After Eleven Years, Campo Maior Readies Millions of Handmade Paper Flowers to Drape Its Streets for August's UNESCO-Listed People's Festival
For the first time since 2015, the Alentejo town of Campo Maior stages its UNESCO-listed Festas do Povo from 8 to 16 August, with thousands of residents making paper flowers to blanket up to 100 streets in a festival held only when the townspeople decide.
In the Alentejo border town of Campo Maior, thousands of residents are once again threading crepe paper into flowers — millions of them — to bury their own streets under a canopy of colour. For the first time since 2015, the town is staging its Festas do Povo (People's Festival), the UNESCO-listed spectacle in which entire neighbourhoods are roofed over with handmade paper blooms. This year's edition runs from 8 to 16 August 2026, and the organisers say they are "very close" to their goal of decorating 100 streets.
What makes the festival singular is not only the scale of the decoration, known as the enramação, but the way it is called into being. There is no fixed calendar: the Festas do Povo happen only when the townspeople decide they want them, a choice signalled roughly three months in advance. That popular trigger was one of the traits highlighted when UNESCO inscribed the festival on its list of Intangible Cultural Heritage of Humanity in 2021 — making 2026 the first full staging since that recognition.

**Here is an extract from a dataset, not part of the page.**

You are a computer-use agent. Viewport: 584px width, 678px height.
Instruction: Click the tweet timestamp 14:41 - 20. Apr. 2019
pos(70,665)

A town-sized volunteer effort
The numbers behind the flowers are substantial. This year's celebration carries an investment of more than €600,000; the 2015 edition cost around €1 million and drew some four to five thousand residents into the workshops. Preparation typically begins months ahead, in the quiet of winter, as families cut and assemble the blooms by hand before hoisting them across the streets in the days before the opening.
"These festivals are held when the people want them," João Manuel Nabeiro, president of the Associação das Festas do Povo de Campo Maior (Campo Maior People's Festival Association), told reporters, framing the UNESCO seal as "more responsibility" and the ambition as staging "the best festival ever." This year's editions will also feature decorative work contributed by other Portuguese regions and by neighbouring Spain, a nod to the town's position on the raia, the Portuguese-Spanish frontier. Visitors can trace the tradition year-round at the Centro Interpretativo das Festas do Povo (People's Festival Interpretation Centre), the "Casa das Flores," opened in 2022 after an investment of over €1.2 million.
What this means for you
- Mark the dates. The streets are open and free to walk from 8 to 16 August; the decoration is best seen by day for the colour and by night, under lantern light, for the atmosphere.
- Plan the trip around Elvas and Badajoz. Campo Maior sits in the Portalegre district near the Spanish border, an easy add-on to the fortress town of Elvas (itself a World Heritage site) or a day across the frontier in Badajoz.
- It is a rare window. With editions staged only when the town chooses — and an eleven-year gap since the last one — there is no guarantee when the next will fall, which makes this summer the one to catch it.
- Coffee lovers, take note. Campo Maior is the home of Delta Cafés, the roaster built by the Nabeiro family, so the festival pairs naturally with a visit to the town's coffee heritage.
For expats building a calendar of Portugal's living traditions, the Festas do Povo belong in the same bracket as the country's other recently revived or recognised cultural draws — from Silves reopening its award-winning cork museum to the Buçaco woodland's new status as the peninsula's first therapeutic forest. Few of them, though, ask an entire town to build the attraction by hand.